There are plenty of New Testament instructions to Christians to obey the powers that be. Compliance with our civil authorities should be an obvious matter for followers of Christ. But Solomon is saying something more here, and that is this: insurrectionists carry in them the seeds of their own destruction. “Disaster will arise suddenly from them.” Their undoing comes from within.

God does not need to single out the rebel and bring him to heel, though he could. The rebel’s own nature makes it inevitable that he will crash and burn eventually.
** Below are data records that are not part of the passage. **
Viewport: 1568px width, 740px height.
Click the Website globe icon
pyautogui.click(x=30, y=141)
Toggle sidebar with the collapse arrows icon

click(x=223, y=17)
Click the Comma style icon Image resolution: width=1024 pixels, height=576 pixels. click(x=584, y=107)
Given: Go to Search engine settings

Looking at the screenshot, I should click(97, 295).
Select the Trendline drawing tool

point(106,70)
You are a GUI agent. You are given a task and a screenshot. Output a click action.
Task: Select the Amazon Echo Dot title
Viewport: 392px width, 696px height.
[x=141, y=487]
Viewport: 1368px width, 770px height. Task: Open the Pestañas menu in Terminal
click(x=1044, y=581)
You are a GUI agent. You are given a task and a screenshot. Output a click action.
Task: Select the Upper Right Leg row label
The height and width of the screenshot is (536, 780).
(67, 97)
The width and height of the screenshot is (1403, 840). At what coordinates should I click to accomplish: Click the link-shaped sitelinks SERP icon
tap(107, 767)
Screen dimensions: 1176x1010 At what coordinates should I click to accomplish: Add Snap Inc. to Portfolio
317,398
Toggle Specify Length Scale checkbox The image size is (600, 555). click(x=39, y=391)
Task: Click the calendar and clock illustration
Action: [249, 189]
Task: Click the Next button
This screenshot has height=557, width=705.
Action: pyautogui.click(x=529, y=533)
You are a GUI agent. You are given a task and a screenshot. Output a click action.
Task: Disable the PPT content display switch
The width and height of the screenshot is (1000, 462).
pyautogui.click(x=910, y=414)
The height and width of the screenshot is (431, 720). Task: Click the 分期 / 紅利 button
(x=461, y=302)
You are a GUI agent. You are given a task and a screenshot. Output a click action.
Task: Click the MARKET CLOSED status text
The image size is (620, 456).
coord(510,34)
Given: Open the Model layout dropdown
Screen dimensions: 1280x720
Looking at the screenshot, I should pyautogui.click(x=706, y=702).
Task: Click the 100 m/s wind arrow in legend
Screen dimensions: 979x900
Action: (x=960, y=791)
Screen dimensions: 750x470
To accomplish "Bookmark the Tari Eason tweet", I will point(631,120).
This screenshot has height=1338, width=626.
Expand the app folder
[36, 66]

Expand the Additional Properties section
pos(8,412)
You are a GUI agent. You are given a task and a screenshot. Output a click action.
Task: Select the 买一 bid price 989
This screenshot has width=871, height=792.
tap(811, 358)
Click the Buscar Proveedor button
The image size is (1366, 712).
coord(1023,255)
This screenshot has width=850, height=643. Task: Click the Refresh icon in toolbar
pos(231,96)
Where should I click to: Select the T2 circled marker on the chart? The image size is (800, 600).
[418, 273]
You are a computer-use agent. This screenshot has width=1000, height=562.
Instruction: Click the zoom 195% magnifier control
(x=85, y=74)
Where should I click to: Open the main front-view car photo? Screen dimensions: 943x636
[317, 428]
Think of it like this: You are having an affair with a married man. Having kicked his wife and children to the curb, he tells you that you are his one and only, he will never leave you, and that he will love you forever. Do you believe him? Are you kidding? Of course not. The man who refuses to subject himself to one set of vows cannot and will not be bound to another.

Likewise, a man who cannot subject himself to an existing set of authorities will not be the sort of man to run the new Utopia once he has burned the old order to the ground. It’s not in him to do so. Once he begins to “purity spiral”, he will wage war on every attempt to lead him, modify him or limit his choices in any way.

Apart from the reign of Jesus Christ himself on millennial earth, every possible form of leadership is fatally flawed. The man who takes it upon himself to contend with rulers because they do not meet his exacting personal standards is doomed to unending misery and perpetual rebellion.

We are best to let him go to it without our assistance.